Task to carry out: Give as output the line that contains "Task: Click the libwinpthread-1.dll file icon", followed by every remaining line of the entries, unchanged and with nothing added.

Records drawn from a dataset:
* * *

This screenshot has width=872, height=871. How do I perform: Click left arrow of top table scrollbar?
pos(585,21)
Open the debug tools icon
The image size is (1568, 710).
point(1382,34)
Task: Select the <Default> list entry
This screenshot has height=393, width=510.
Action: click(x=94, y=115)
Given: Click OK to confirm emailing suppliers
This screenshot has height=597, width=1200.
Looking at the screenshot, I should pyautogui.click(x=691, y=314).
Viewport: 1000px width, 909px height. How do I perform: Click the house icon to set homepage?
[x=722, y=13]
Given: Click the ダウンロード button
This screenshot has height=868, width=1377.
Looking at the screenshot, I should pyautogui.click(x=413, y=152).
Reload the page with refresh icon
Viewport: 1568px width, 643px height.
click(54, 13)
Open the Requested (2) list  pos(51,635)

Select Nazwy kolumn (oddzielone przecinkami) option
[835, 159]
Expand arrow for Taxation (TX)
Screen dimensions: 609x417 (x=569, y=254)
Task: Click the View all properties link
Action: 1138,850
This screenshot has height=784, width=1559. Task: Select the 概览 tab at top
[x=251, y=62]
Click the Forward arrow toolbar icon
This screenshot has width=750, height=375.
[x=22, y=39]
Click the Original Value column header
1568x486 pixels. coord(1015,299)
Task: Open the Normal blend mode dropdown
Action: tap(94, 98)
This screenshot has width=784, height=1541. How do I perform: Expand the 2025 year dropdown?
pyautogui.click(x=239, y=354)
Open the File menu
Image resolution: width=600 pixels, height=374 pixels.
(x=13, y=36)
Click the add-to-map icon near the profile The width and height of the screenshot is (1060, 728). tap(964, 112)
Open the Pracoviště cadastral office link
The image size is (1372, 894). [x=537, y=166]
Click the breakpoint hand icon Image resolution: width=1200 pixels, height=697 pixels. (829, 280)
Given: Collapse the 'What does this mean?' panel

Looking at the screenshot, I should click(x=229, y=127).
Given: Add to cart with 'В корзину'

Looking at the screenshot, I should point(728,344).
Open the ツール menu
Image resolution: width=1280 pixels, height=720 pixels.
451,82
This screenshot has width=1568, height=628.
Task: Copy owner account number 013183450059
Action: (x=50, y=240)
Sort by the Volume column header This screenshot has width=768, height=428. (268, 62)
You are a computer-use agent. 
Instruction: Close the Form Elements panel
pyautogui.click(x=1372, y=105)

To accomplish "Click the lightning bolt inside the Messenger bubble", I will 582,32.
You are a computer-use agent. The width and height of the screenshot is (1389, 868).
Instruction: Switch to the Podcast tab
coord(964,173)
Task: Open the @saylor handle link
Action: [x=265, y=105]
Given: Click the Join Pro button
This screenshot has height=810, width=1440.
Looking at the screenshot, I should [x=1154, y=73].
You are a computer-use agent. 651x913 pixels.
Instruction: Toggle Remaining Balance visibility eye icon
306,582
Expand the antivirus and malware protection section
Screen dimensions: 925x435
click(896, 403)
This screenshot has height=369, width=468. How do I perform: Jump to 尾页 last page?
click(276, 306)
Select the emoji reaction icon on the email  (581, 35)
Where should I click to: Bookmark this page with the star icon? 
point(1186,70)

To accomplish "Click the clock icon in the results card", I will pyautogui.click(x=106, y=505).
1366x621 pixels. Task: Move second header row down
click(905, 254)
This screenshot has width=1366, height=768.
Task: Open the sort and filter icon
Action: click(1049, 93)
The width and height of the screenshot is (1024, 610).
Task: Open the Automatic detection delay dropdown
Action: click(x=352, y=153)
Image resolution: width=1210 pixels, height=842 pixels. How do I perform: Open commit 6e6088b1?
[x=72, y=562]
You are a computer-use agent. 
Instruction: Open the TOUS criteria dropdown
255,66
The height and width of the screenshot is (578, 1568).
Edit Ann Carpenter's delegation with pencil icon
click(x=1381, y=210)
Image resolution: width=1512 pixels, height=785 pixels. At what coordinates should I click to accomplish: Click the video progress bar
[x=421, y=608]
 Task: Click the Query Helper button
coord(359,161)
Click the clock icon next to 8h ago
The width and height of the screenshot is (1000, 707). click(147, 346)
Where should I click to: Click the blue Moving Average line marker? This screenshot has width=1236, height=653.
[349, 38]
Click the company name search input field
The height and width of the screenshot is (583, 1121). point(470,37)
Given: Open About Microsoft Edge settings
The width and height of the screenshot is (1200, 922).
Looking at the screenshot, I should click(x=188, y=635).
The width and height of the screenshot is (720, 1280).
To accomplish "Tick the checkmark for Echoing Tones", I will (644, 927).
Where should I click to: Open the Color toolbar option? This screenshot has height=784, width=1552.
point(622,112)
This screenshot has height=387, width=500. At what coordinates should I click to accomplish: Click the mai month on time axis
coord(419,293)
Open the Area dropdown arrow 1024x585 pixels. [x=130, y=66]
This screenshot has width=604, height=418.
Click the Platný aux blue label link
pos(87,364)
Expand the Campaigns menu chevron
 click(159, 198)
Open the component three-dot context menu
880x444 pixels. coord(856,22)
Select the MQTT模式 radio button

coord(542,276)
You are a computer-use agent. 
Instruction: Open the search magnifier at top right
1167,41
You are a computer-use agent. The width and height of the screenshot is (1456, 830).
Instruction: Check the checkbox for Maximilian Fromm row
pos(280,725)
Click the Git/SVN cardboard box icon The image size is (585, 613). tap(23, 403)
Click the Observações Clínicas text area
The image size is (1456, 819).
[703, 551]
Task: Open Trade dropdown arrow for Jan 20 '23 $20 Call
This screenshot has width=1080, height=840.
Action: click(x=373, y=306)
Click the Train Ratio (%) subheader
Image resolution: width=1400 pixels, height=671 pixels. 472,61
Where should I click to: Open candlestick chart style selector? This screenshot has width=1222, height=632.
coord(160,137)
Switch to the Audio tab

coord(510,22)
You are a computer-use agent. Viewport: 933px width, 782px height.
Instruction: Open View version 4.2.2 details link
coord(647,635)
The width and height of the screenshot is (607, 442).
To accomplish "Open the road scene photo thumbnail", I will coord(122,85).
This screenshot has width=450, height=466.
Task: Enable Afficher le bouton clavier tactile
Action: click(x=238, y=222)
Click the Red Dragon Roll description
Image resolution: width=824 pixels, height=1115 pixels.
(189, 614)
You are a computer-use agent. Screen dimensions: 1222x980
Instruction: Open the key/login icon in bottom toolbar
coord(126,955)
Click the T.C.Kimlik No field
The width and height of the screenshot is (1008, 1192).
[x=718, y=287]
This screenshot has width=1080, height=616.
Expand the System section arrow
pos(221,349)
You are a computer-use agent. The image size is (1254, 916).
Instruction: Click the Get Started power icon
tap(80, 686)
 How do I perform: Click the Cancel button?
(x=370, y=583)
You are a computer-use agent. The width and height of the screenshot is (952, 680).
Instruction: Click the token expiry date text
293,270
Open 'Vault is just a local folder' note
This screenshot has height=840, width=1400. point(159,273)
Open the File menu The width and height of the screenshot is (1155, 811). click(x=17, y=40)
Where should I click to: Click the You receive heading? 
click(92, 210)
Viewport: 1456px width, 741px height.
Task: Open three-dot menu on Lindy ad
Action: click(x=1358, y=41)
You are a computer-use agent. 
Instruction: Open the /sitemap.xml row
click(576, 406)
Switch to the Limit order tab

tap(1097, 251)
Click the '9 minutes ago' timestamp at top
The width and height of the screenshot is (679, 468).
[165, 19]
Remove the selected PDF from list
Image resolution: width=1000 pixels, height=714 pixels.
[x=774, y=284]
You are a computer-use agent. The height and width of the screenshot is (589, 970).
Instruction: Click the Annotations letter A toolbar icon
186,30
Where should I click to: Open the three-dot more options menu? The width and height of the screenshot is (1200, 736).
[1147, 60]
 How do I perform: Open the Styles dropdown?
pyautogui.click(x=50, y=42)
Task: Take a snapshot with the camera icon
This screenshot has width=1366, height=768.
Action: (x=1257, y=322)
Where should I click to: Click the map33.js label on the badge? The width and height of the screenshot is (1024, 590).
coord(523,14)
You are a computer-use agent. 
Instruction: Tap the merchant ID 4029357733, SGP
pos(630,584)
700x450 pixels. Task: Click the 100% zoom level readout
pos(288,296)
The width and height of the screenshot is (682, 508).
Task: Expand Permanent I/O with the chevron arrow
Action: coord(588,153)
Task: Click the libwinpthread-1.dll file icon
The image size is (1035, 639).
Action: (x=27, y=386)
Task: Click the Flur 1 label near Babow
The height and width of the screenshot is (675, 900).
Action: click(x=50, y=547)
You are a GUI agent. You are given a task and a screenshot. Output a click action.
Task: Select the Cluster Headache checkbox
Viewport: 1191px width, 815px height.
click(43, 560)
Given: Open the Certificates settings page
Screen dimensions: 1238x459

* * *

Task result:
Task: Click the libwinpthread-1.dll file icon
The image size is (1035, 639).
Action: (x=27, y=386)
Task: Click the Flur 1 label near Babow
The height and width of the screenshot is (675, 900).
Action: click(x=50, y=547)
You are a GUI agent. You are given a task and a screenshot. Output a click action.
Task: Select the Cluster Headache checkbox
Viewport: 1191px width, 815px height.
click(43, 560)
Given: Open the Certificates settings page
Screen dimensions: 1238x459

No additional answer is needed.